**SUPPLIED TEXT**
::::::
SQL Server 2005 provides the user with a new Transact-SQL DDL statement for modifying relational and XML indexes. The CREATE INDEX statement is enhanced to support XML index syntax, partitioning and the included columns. A number of new index options have been added including the ONLINE option that allows for concurrent user access to underlying data during index operations.

To create an index

1. In Object Explorer, right-click the table for which you want to create an index and click Modify.

2. The table opens in Table Designer.

3. From the Table Designer menu, click Indexes/Keys.

4. In the Indexes/Keys dialog box, click Add.

5. Select the new index in the Selected Primary/Unique Key or Index list and set properties for the index in the grid to the right.

6. Specify any other settings for the index and click Close.

7. The index is created in the database when you save the table.

SQL Server allows users create unique indexes on unique columns such as the identity number of the employee or student or whatever is the unique key by which the component data are identified. A set of columns also can be used to create a unique index. The DBA can set the option of ignoring duplicate keys in a unique index if required. The default is No.

To create a unique index

  1. In Object Explorer, right-click the table and click Modify.
  2. The table opens in Table Designer.
  3. From the Table Designer menu, click Indexes/Keys.
  4. Click Add. The Selected Primary/Unique Key or Index list displays the system-assigned name of the new index.

5. In the grid, click Type.

6. Choose Index from the drop-down list to the right of the property.

7. Under Column name, select the columns you want to index. You can select up to 16 columns. For optimal performance, select only one or two columns per index. For each column you select, indicate whether the index arranges values of this column in ascending or descending order.

8. In the grid, click Is Unique.

9. Choose Yes from the drop-down list to the right of the property.

10. Select the Ignore duplicate keys option if you want to ignore new or updated data that would create a duplicate key in the index (with the INSERT or UPDATE statement).

11. The index is created in the database when you save the table or diagram.

Please note that unique indexes cannot be created on a single column if the column contains NULL in more than one row. Similarly indexes cannot be created on multiple columns if the combination of the columns contains NULL in some rows. The NULL values are treated as duplicate values.
::::::
**DATA SECTION**

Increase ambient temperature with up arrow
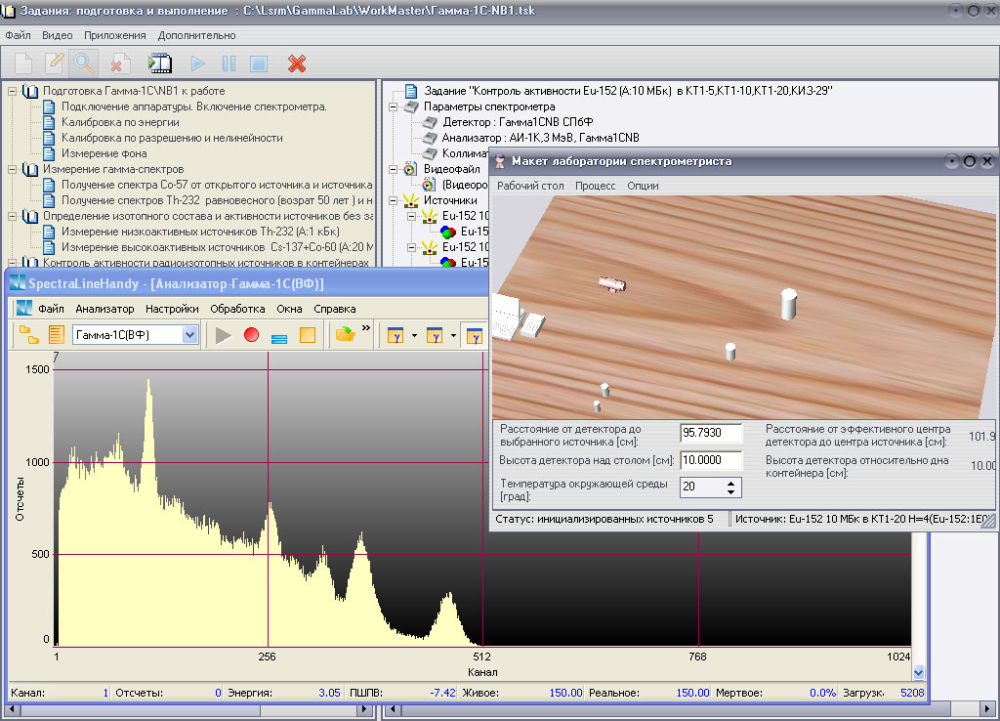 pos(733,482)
::::::
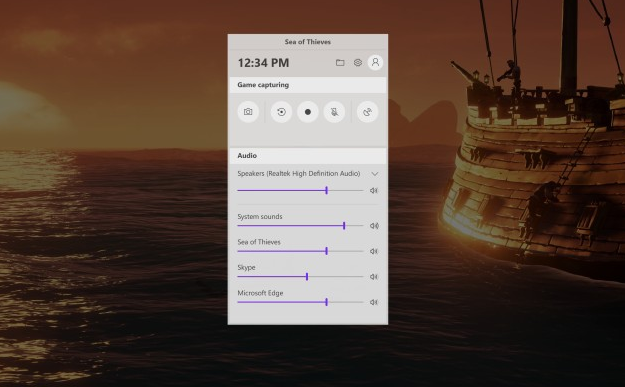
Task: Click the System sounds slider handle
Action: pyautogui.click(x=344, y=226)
::::::
**SET EXERCISE A**
Translate this sentence from the SQL Server index guide into Spanish: "The DBA can set the option of ignoring duplicate keys in a unique index if required."
**SET EXERCISE B**
Write a continuation of the SQL Server index guide, picking up right after its last sentence.

**OUTPUT A**
El DBA puede establecer la opción de ignorar las claves duplicadas en un índice único si es necesario.

**OUTPUT B**
Clustered indexes can be created in SQL Server databases. In such cases the logical order of the index key values will be the same as the physical order of rows in the table. A table can have only one clustered index.

To create a clustered index

1. In Object Explorer, right-click the table for which you want to create a clustered index and click Modify.
2. The table opens in Table Designer.
3. From the Table Designer menu, click Indexes/Keys.
4. In the Indexes/Keys dialog box, click Add.
5. Select the new index in the Selected Primary/Unique Key or Index list.
6. In the grid, select Create as Clustered, and choose Yes from the drop-down list to the right of the property.

7. The index is created in the database when you save the table.

A full text index is used when a full text search is required to be performed on all the text based columns of the database. This index relies on a regular index which has to be created before a full text index is created. The regular index is created on a single, non null column. Usually a column with small values is selected for the indexation in a regular index. Often a Catalog is created using an external tool such as SQL Server Management Studio. Textual data from different text file formats are to be stored as image type files before Full text search can be done on the data.

To create full-text indexes

  1. In Object Explorer, right-click the table for which you want to create a full-text index and click Modify.
  2. The table opens in Table Designer.
  3. From the Table Designer menu, click Fulltext Index.

4. The Full-text Index dialog box opens. If the database is not enabled for full text indexing the dialog box will have the add button disabled. To enable full text indexing for the database, right click the database>Click properties and check the Full text indexing check box.

5. Then create a catalog by right clicking on Storage>Full Text Catalog and creating a new Catalog and entering the required information in the dialog box that opens.

6. Now open the Full Text Index property dialog box by clicking on it in the Table Designer menu.

7. Click Add.
8. Select the new index in the Selected Full-text Index list and set properties for the index in the grid to the right.
9. Your index is automatically saved in the database when you save your table in Table Designer. The index is available for modification as soon as you create it.

To change index properties

1. In Object Explorer, right-click the table you want to open and click Modify.
2. From the Table Designer menu, click Indexes/Keys.
3. Select the index from the Selected Primary/Unique Key or Index list.
4. Change properties in the grid.
5. The changes are saved to the database when you save the table.

System defined names are assigned to indexes based on the database file name. If multiple indexes are created on a table the index names are incremented numerically with _1, _2 etc. An index can be renamed to be unique to a table. Since the automatically created index bears the same name as the primary key or unique constraint in a table, another index cannot be renamed later to match the primary key or unique constraint.

To rename an index

1. In Object Explorer, right-click the table with the index you want to rename and click Modify.
2. From the Table Designer menu, click Indexes/Keys.
3. Select the index from the Selected Primary/Unique Key or Index list.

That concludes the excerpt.